**Exercise brief**
Transcribe the listing below exactly, without pictures.

**Information supplied**
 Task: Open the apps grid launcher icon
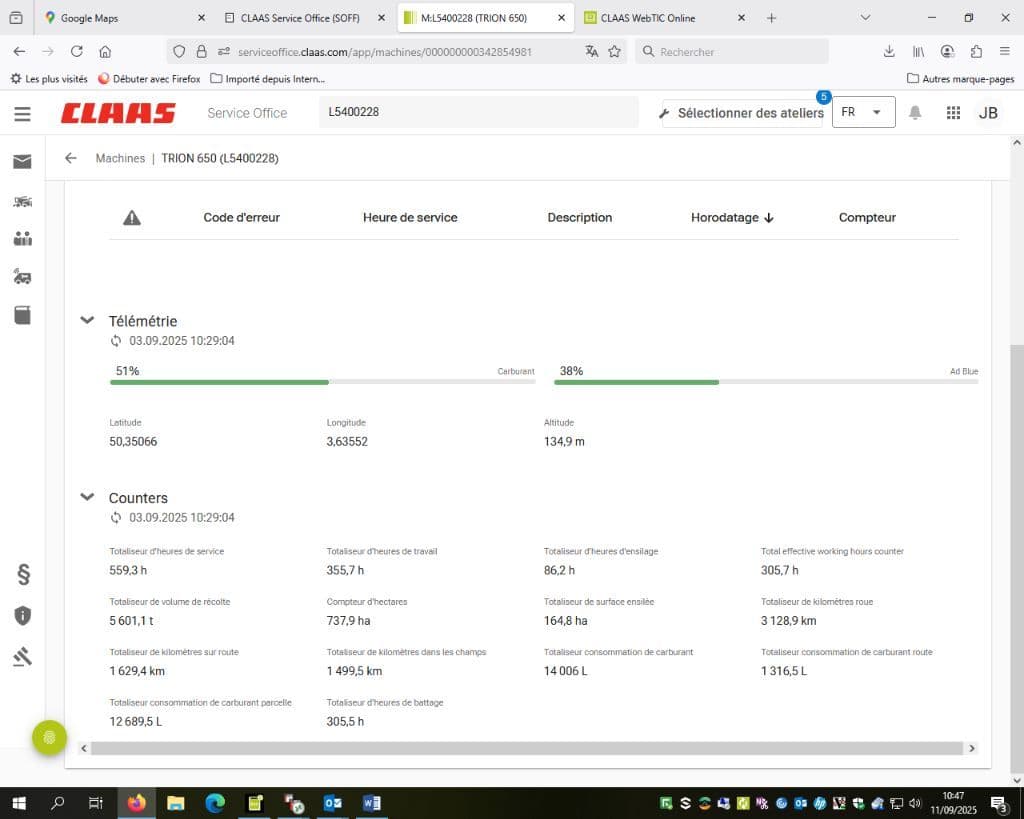953,113
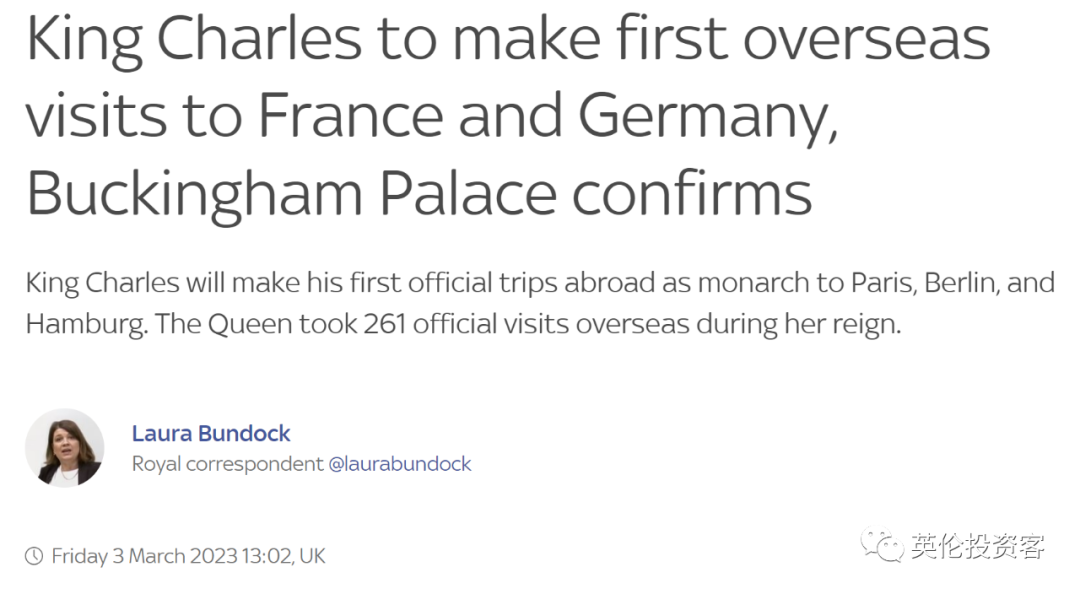Click the 英伦投资客 watermark text
1080x594 pixels.
(x=977, y=546)
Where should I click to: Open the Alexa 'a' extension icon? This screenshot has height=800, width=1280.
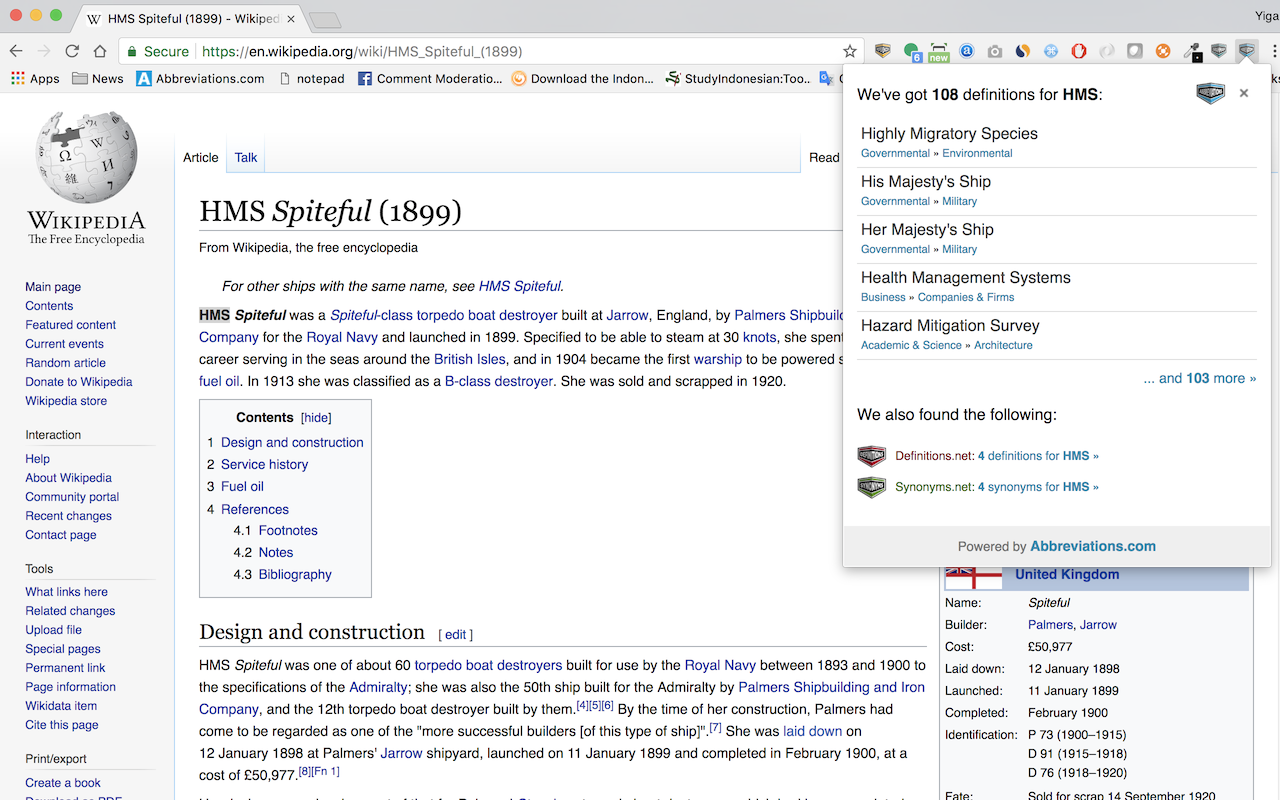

**Response**
 Task: Open the apps grid launcher icon
953,113
Click the 英伦投资客 watermark text
1080x594 pixels.
(x=977, y=546)
Where should I click to: Open the Alexa 'a' extension icon? This screenshot has height=800, width=1280.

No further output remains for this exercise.